To determine the biological significance of the differentially expressed genes, gene ontology functional classification was conducted. The differentially-expressed genes from the AURKA133-end group, but not the AURKA1-132 group, were exclusively enriched in signaling pathways related to the positive regulation cell death and apoptosis (Figure 4E; Figure S6B). Intriguingly, KEGG enrichment analysis revealed that the differentially-expressed genes from the AURKA133-end but not the AURKA1-132 group were tightly associated with viral carcinogenesis and oncogenic virus infection, including HTLV1 and KSHV. This result is consistent with the observation that LANA induces Asp132-cleavage of AURKA (Figure 4F, supplementary Figure S6C). These findings collectively indicate that Asp132-cleavage of AURKA plays a crucial role in inducing apoptosis by upregulating multiple pro-apoptotic molecules.

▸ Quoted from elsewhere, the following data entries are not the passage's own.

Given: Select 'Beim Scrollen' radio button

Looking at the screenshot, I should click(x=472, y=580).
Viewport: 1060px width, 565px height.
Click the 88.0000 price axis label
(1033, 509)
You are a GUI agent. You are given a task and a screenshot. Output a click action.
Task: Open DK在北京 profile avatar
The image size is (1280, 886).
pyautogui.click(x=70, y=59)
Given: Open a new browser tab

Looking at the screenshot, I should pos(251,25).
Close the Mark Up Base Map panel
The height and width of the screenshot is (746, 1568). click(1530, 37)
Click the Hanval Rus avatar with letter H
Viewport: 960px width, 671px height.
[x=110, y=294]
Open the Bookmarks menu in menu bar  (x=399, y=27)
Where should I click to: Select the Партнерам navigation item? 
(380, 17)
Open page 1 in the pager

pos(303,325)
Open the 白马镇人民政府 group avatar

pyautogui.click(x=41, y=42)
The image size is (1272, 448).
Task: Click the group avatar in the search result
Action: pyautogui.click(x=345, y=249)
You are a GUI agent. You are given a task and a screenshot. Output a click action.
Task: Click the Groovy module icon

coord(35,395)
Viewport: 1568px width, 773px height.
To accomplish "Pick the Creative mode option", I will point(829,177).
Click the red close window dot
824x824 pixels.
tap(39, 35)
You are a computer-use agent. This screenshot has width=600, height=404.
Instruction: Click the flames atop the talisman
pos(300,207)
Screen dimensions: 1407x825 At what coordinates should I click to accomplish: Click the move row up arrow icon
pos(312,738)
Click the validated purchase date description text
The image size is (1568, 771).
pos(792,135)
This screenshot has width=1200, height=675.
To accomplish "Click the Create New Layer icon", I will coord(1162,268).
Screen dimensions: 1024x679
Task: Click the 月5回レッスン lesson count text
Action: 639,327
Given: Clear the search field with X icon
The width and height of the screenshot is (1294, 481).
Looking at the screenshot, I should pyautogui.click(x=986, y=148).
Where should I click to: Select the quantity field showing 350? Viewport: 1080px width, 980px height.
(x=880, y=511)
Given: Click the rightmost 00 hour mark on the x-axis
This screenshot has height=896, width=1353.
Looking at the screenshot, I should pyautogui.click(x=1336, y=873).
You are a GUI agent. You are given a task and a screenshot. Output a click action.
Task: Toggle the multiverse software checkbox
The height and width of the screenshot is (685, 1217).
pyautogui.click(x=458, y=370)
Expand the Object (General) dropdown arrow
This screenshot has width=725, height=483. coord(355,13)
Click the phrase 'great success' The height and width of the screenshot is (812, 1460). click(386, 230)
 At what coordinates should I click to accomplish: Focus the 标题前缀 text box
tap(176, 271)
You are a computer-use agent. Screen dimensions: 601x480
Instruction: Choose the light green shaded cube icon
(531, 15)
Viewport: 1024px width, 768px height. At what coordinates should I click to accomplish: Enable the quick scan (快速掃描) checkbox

Asp132-cleavage of AURKA depends on Caspase 3/7/8. (A) The Asp132 cleavage of AURKA induced by STS is blocked by the pan-caspase inhibitor (Z-VAD-FMK) or caspase 3/7 inhibitor (Z-DEVD-FMK). Equal numbers of HEK293T cells were preincubated with Z-VAD-FMK (25 μM) or Z-DEVD-FMK for 1 h, and then treated with staurosporine (STS, 1 μM) for 6 h, followed by immunoblotting analysis with the indicated antibodies. The asterisk indicates uncharacterized bands. (B) The knockout efficiency of caspase 3, 6, 7, and 8 was verified by immunoblotting analysis in HEK293T cells. Tubulin was used as a control. (C) Knockout of caspase 3/7/8 consistently blocks the STS-mediated Asp132 cleavage of AURKA. Equal numbers of HEK293T parental and knockout (caspases 3, 6, 7, or 8) cells were treated with STS or Taxol, followed by immunoblotting with the indicated antibodies. The arrow indicates the Asp132-cleaved product of AURKA. Relative efficiency of STS/Taxol-mediated Asp132 cleavage of AURKA in the presence or absence of caspase 3, 6, 7, and 8 as shown in the bottom panel. (D) The levels of Asp132 cleavage of AURKA are consistent with activation of cleaved Caspase 3, 7, and 8 in BCBL1 cells after STS treatment. Equal numbers of BCBL1 cells were treated with increasing concentrations (0, 0.5, 1, 2, and 3 μM) of STS for 3 h, followed by immunoblotting with the indicated antibodies. The arrow indicates the Asp132-cleaved product of AURKA or cleaved active forms of the caspase. (E) Caspases 3/7/8 cleave AURKA-His at Asp132 in vitro. Purified AURKA-His protein was treated with different doses (0.2, 0.4, and 0.8 μM) of caspases for 4 h at 37ºC and analyzed by immunoblotting as indicated.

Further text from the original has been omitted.